"Dumping" sur l'acier: Pékin rejette les accusations du Canada

Le porte-parole du ministère chinois des Affaires étrangères Lu Kang lors d'une conférence de presse à Pékin,j le 13 juillet 2016NICOLAS ASFOURI
Chine

Accusée par le Canada de "dumping" dans la sidérurgie, la Chine a répondu mardi avoir "pris des mesures concrètes" pour réduire ses surcapacités et jugé que l'offre excédentaire mondiale était "un problème planétaire" qu'aucun pays ne résoudrait seul.

Le Premier ministre canadien, Justin Trudeau, a accusé lundi la Chine d'inonder le marché mondial avec sa surproduction d'aluminium et d'acier écoulée à des prix au rabais, provoquant ainsi une "concurrence déloyale" pour les sidérurgistes nord-américains.

Ces critiques interviennent peu après la décision des Etats-Unis d'imposer de lourds droits de douane sur l'acier et d'aluminium. La Chine produit environ la moitié de l'acier mondial.

"En réalité, la Chine se montre extrêmement déterminée et a pris des mesures concrètes pour réduire ses capacités excédentaires dans l'acier", des efforts "qui lui ont coûté beaucoup", s'est insurgé mardi Lu Kang, porte-parole du ministère chinois des Affaires étrangères.

De loin le premier pays producteur, Pékin assure avoir réduit l'an dernier de plus de 50 millions de tonnes ses colossales capacités de production.

Face aux pressions occidentales, le géant asiatique s'était engagé à sabrer ses capacités de production --qui dépassaient 1,1 milliard de tonnes en 2016-- de 150 millions de tonnes entre 2016 et 2020, objectif qui pourrait être atteint dès cette année selon les autorités.

"Mais les surcapacités de production à l'échelle mondiale sont un problème planétaire, qui ne peut pas être résolu par un seul pays unilatéralement", a ajouté Lu Kang, s'exprimant lors d'une conférence de presse régulière.

"Nous espérons que tous les pays producteurs d'acier pourront s'engager dans des efforts concertés pour réduire les capacités.

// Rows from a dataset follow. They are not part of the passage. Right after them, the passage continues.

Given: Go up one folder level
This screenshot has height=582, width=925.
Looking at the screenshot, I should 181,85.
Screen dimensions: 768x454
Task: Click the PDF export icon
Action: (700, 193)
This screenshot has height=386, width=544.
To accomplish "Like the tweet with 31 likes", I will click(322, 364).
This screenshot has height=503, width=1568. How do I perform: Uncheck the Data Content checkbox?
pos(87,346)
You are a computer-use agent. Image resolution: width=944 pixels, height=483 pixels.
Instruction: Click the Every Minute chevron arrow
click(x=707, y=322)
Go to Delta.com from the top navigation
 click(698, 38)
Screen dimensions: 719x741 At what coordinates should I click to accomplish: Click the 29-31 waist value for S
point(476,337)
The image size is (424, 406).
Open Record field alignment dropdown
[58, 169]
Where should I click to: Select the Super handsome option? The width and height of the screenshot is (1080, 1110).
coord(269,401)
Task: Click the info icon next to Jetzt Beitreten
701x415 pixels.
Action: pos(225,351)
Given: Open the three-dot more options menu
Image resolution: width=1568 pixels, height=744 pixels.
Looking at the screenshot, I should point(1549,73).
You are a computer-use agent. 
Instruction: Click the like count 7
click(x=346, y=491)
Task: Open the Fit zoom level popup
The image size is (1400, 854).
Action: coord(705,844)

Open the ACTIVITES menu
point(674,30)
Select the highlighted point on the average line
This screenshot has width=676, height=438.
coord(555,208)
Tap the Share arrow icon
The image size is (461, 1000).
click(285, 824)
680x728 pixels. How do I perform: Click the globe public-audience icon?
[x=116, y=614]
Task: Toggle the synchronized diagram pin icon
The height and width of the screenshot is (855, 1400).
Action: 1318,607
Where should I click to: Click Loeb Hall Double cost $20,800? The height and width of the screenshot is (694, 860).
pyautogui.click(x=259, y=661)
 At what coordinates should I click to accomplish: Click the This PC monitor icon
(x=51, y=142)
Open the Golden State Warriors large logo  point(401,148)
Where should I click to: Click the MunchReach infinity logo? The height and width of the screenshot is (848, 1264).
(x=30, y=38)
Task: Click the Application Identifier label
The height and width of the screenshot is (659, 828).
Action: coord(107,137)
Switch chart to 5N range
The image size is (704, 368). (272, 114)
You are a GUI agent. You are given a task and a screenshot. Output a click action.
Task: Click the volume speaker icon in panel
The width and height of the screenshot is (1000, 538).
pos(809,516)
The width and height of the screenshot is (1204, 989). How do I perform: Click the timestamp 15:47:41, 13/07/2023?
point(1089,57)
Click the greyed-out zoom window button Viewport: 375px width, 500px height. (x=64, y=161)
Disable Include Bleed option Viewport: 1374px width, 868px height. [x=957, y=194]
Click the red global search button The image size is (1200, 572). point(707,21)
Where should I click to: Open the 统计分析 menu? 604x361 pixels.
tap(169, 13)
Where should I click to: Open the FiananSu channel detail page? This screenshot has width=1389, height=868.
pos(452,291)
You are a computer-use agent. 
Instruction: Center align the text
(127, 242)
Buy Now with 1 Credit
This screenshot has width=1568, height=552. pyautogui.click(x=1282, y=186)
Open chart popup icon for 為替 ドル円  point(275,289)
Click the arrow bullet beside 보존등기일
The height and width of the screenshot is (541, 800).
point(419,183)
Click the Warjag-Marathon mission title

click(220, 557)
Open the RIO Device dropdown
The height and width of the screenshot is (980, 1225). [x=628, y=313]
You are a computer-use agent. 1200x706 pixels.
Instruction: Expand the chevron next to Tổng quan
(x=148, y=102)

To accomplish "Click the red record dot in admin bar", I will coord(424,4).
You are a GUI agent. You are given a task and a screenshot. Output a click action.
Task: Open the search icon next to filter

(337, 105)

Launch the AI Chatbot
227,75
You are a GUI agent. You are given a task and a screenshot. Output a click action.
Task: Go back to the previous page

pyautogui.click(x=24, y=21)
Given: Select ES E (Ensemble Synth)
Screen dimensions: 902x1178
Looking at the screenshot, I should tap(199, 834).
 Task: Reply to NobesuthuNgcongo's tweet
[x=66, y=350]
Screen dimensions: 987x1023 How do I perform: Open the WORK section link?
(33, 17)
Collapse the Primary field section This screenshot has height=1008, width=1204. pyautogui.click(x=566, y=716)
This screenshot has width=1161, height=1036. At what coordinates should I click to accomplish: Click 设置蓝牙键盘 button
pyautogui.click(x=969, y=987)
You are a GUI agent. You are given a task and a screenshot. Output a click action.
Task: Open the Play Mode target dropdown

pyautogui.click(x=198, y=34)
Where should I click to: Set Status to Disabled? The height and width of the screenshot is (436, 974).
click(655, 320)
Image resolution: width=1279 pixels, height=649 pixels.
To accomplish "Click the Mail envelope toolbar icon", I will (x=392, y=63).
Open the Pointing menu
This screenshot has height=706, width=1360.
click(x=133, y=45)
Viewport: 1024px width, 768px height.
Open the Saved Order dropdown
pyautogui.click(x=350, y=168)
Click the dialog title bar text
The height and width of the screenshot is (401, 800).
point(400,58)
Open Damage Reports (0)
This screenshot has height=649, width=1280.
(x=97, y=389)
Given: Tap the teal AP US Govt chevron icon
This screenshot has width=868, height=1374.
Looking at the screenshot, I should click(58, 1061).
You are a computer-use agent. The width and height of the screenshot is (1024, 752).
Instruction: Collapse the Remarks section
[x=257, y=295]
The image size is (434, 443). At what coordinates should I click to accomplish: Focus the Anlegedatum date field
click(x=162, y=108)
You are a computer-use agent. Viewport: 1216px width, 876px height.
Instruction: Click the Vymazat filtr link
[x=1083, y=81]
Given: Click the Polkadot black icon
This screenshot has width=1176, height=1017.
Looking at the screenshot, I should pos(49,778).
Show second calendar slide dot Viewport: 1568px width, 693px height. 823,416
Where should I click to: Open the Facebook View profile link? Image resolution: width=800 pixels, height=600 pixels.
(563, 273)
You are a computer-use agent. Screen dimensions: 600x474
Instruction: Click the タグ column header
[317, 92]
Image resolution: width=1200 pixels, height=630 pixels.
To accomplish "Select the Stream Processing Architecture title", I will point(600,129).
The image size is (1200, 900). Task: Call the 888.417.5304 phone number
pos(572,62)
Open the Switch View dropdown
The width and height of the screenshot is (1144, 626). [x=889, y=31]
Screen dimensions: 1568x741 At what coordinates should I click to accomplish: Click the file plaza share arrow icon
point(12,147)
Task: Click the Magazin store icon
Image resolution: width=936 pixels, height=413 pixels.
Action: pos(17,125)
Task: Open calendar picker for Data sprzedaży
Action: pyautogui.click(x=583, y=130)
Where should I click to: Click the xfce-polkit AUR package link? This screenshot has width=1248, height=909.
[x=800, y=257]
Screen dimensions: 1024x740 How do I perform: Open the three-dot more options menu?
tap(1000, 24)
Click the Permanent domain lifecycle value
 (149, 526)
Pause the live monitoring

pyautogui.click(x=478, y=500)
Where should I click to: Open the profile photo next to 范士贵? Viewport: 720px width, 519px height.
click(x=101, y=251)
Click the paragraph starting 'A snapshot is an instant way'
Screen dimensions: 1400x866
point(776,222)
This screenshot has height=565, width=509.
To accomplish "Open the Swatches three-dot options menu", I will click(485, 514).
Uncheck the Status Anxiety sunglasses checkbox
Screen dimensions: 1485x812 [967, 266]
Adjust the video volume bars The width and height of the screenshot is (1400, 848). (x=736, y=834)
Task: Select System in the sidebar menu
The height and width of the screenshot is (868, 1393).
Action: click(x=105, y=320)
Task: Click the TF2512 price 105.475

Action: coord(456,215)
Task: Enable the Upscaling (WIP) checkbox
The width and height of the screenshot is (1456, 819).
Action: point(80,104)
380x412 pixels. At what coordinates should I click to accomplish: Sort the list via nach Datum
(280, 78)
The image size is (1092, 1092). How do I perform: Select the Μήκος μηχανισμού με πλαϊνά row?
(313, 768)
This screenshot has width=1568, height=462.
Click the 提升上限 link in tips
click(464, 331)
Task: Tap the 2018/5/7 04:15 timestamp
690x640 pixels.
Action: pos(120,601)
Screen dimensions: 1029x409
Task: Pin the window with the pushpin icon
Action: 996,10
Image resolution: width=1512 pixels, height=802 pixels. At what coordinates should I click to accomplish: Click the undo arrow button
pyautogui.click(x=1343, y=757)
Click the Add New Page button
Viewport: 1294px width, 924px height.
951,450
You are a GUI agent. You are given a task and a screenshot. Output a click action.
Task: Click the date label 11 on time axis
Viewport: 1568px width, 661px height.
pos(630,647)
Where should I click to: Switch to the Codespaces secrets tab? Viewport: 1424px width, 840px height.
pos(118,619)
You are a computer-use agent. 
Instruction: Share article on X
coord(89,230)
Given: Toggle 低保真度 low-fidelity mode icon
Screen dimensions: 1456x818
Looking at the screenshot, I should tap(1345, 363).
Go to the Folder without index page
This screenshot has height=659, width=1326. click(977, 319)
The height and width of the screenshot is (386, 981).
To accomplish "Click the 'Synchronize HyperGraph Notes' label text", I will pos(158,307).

Cela demande une coopération internationale", a insisté le porte-parole.

Lors d'un sommet du G20 en septembre 2016 à Hangzhou (est de la Chine), Pékin avait supervisé le lancement d'un "forum mondial sur les surcapacités de l'acier" destiné à évaluer les efforts des Etats pour réduire l'offre.

L'OCDE a appelé la semaine dernière ce forum à "accélérer ses efforts": "Certains gouvernements continuent de subventionner (...) la sidérurgie, exacerbant les déséquilibres entre offre et demande", a déploré l'organisation, sans citer de pays.

La production d'acier chinoise a encore augmenté de 5,7% l'an dernier, à 831,7 millions de tonnes, selon la World Steel Association, fédération internationale du secteur.

Pour autant, les exportations d'acier du pays asiatique ont chuté de 30,5% l'an dernier, à 75,4 millions de tonnes, selon les douanes chinoises, à la faveur d'un net sursaut de la consommation intérieure.

Lu Kang n'a cependant pas mentionné l'aluminium, également évoqué par Justin Trudeau.

La Chine est également épinglée pour ses colossales capacités excédentaires dans ce domaine: ses exportations d’aluminium pour les deux mois de janvier-février ont bondi de 26% sur un an, à 817.000 tonnes, selon les douanes.